Work item: Starting at the line that contains "Portraits (116, 431)", quote every line through the end of the entries, word for word, skipping the pictures.

Data supplied:

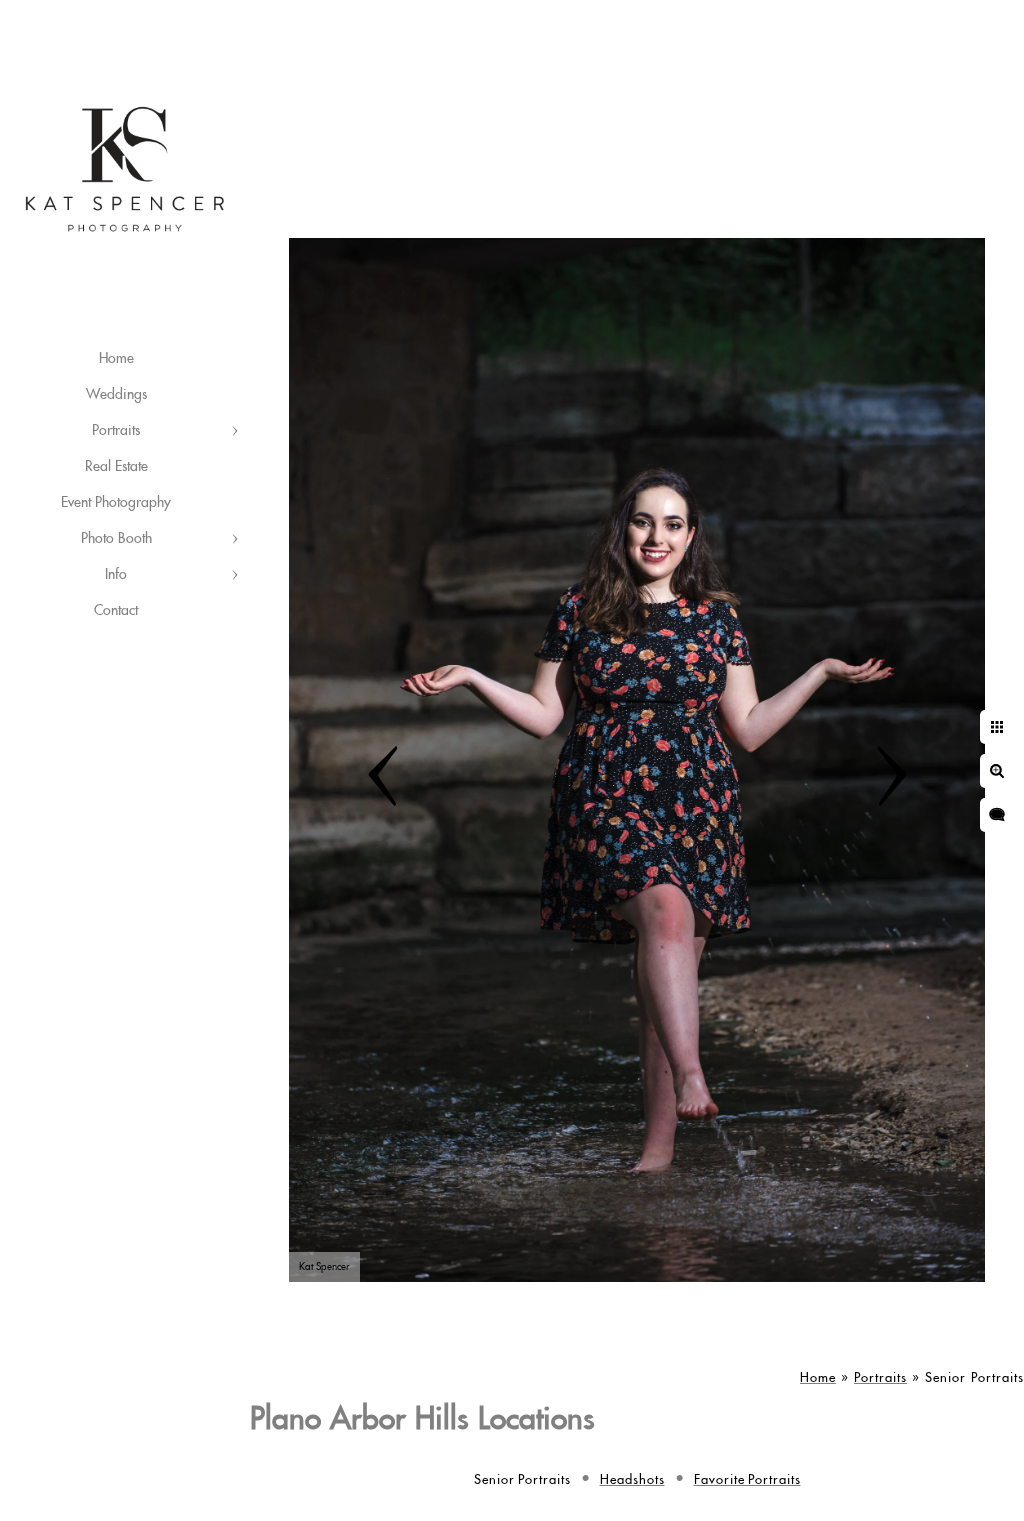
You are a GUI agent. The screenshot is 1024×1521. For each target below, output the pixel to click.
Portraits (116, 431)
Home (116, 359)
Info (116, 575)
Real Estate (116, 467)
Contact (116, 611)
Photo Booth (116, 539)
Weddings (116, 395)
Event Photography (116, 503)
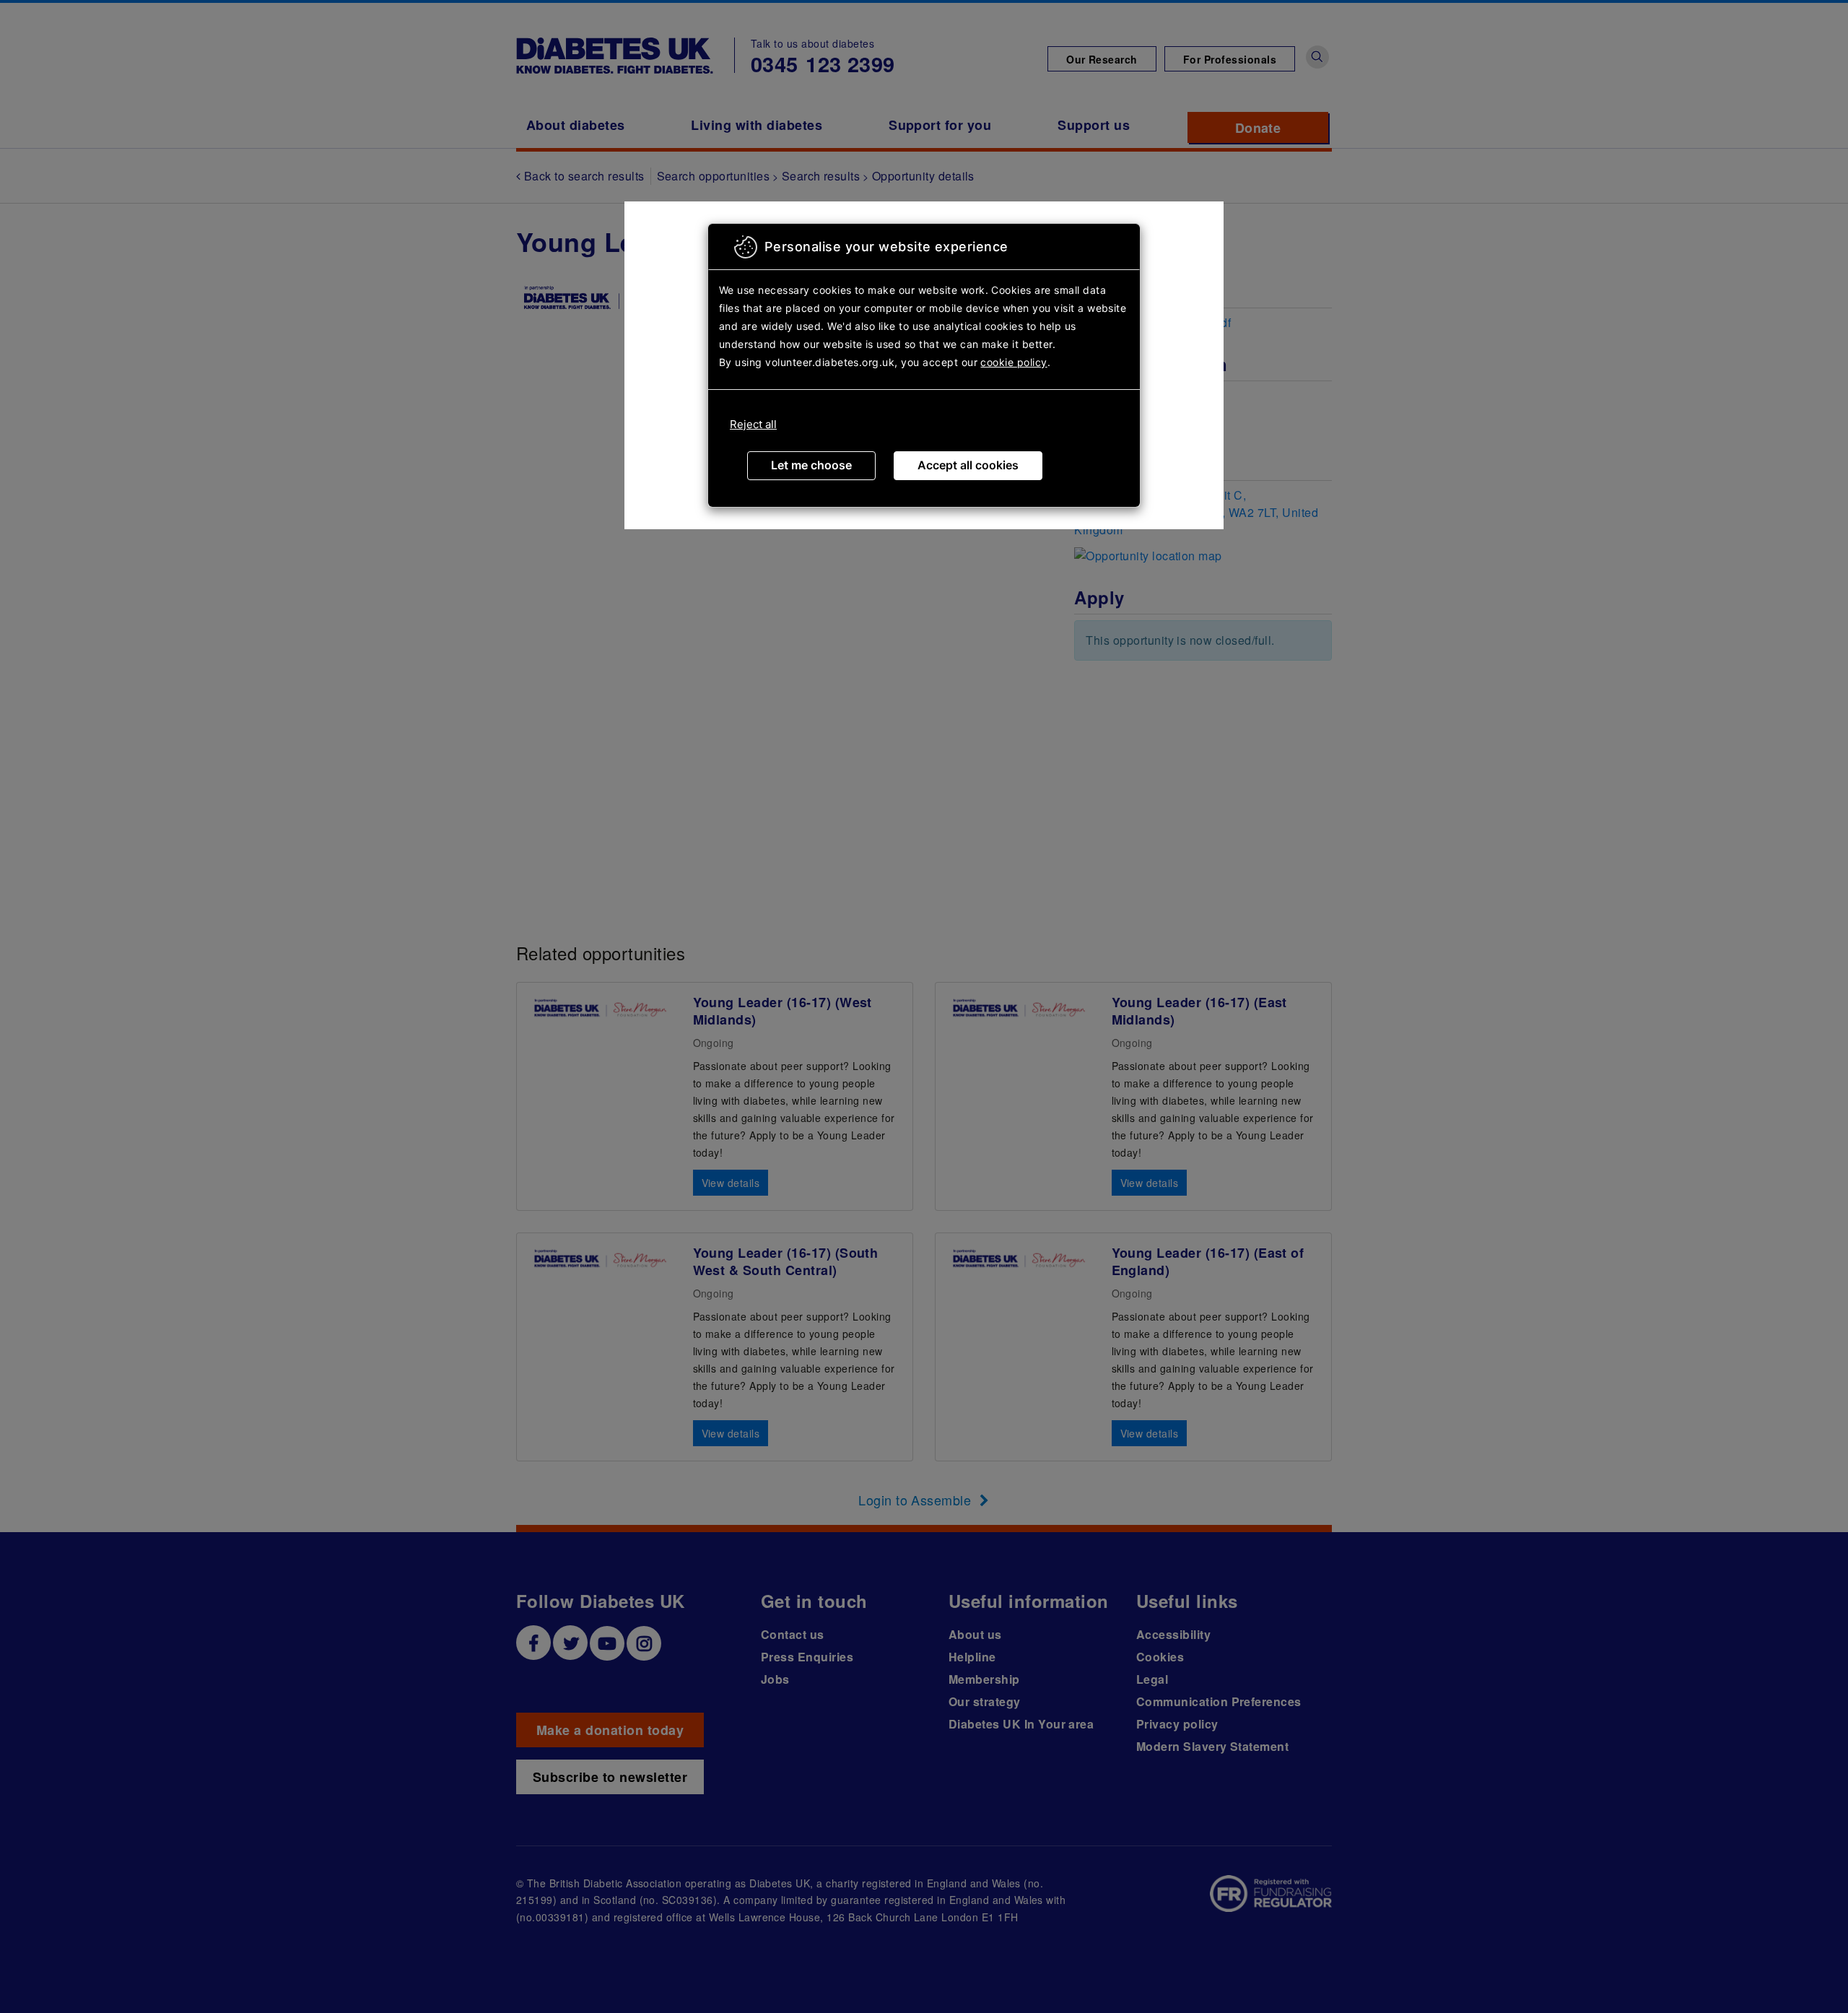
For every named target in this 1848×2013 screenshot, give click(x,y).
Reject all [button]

Response:
Portraits (116, 431)
Home (116, 359)
Info (116, 575)
Real Estate (116, 467)
Contact (116, 611)
Photo Booth (116, 539)
Weddings (116, 395)
Event Photography (116, 503)
For every named target in this 1848×2013 screenshot, give click(x,y).
Reject all [button]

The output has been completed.